Afrik : Vous semblez être en colère contre la cedeao…
Jean-Pierre Fabre : Lorsque nous sommes allés à Abuja, le Président Obasanjo (également président en exercice de l’Union africaine, UA) disait que ce qu’a fait le président de la Commission de l’UA, Alpha Oumar Konaré – il a nommé l’ex-chef d’Etat zambien Kenneth Kaunda comme envoyé spécial au Togo – est un non-sens. Moi, je disais que l’injustice crée la frustration, qui engendre la violence. Ce que le chef de l’Etat nigérian prenait pour une menace. Mais ce n’en n’est pas une. En tant que représentant d’un parti, je n’appelle pas à la violence. Mais des gens peuvent penser que c’est le seul moyen pour amener la fin du régime. Le message des médiateurs est ‘vous vous êtes fait voler, vous n’êtes pas les premiers, patientez’.
Afrik : Patienter pour éviter que le sang ne coule de nouveau ou pour un autre motif ?
Jean-Pierre Fabre : Olusegun Obasanjo exécute le plan de la France en contrepartie d’une réduction de la dette de son pays et du soutien de Paris pour un siège au Conseil de sécurité des Nations Unies.
Afrik : Aujourd’hui, quel est votre avenir ? Iriez-vous à des législatives si elles étaient organisées ?
Jean-Pierre Fabre : Non, nous ne pourrions pas, car dans ces conditions, elles seraient encore volées. Depuis le rejet de la plateforme politique que nos camarades sont allés précipitamment remettre, sans que l’UFC ne l’ait ratifiée, nous sommes toujours dans la Coalition et continuons à discuter ensemble.

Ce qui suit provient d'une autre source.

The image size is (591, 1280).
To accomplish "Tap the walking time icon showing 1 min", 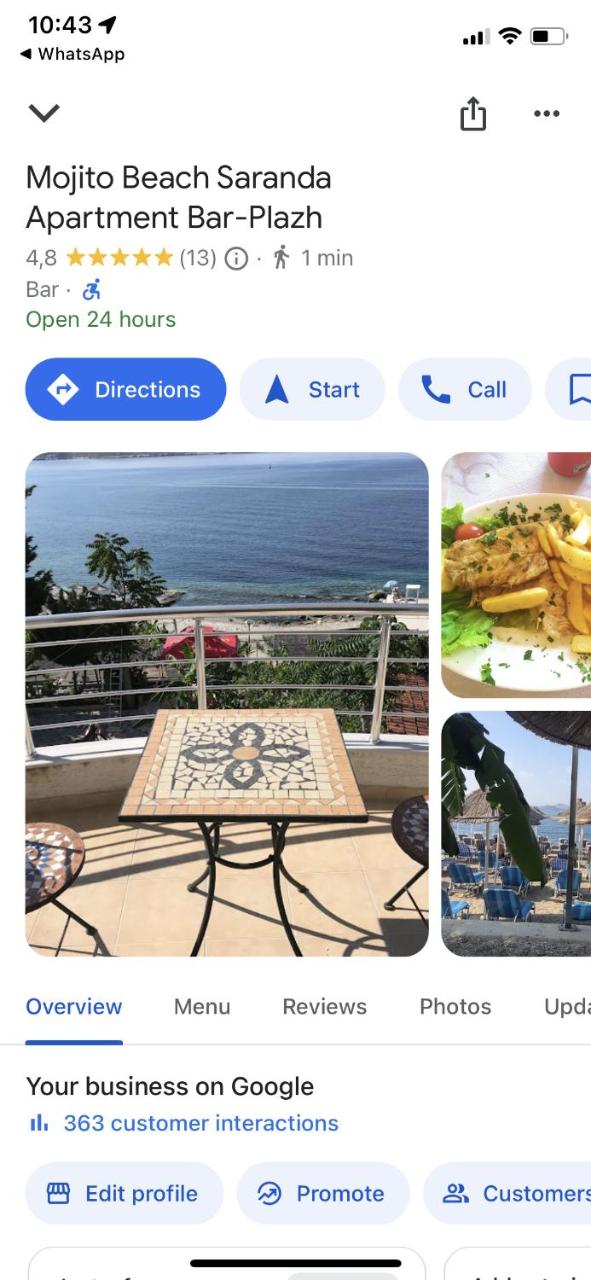I will tap(282, 258).
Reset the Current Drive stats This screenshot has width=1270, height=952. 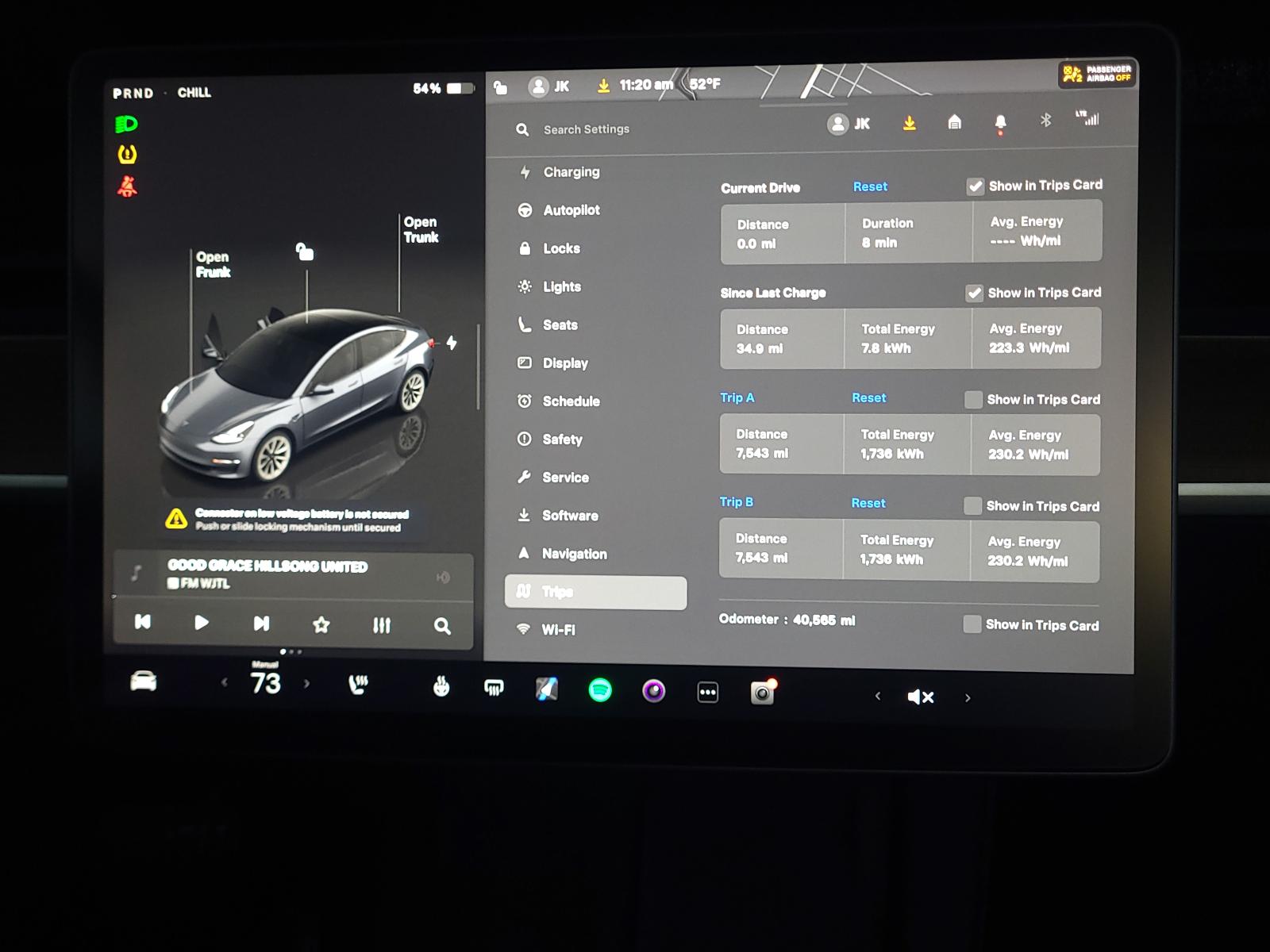tap(870, 186)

Afrik : Durant tout le processus, n’avez-vous pas fait figure d’ogre, au sein de la coalition, en demandant notamment à ce que le Premier ministre soit choisi dans votre parti et dans aucun autre…
Jean-Pierre Fabre : Quand nous sommes ensemble, chacun doit reconnaître sa place. Nous ne devons pas minimiser celles des autres partis, mais nous souhaiterions également que l’on reconnaisse la notre. Et quand nous disons quelque chose, nous aimons que l’on nous suive.
Afrik : Lors des précédents scrutins, l’opposition a été critiquée pour n’avoir pas réussi à s’unir. Considérez-vous avoir fait des progrès sur ce point ?
Jean-Pierre Fabre : Ce n’est pas évident. Nous n’avons pas la même culture, pas les mêmes origines politiques, certains partis fricotent un peu, beaucoup, passionnément avec le pouvoir… Mais nous avons réussi à travailler ensemble et à dégager un seul candidat. Il faut voir les efforts que cela nous a demandés ! Nous avons réussi à empêcher les gens, notamment la communauté internationale, d’imputer l’échec des élections à l’opposition.
Afrik : Avez-vous l’impression de vous retrouver dans la même situation qu’avant la mort d’Etienne Gnassingbe Eyadéma ?
Jean-Pierre Fabre :Exactement la même. A la différence que le fils est plus rusé que son père et va créer plus de difficultés que lui.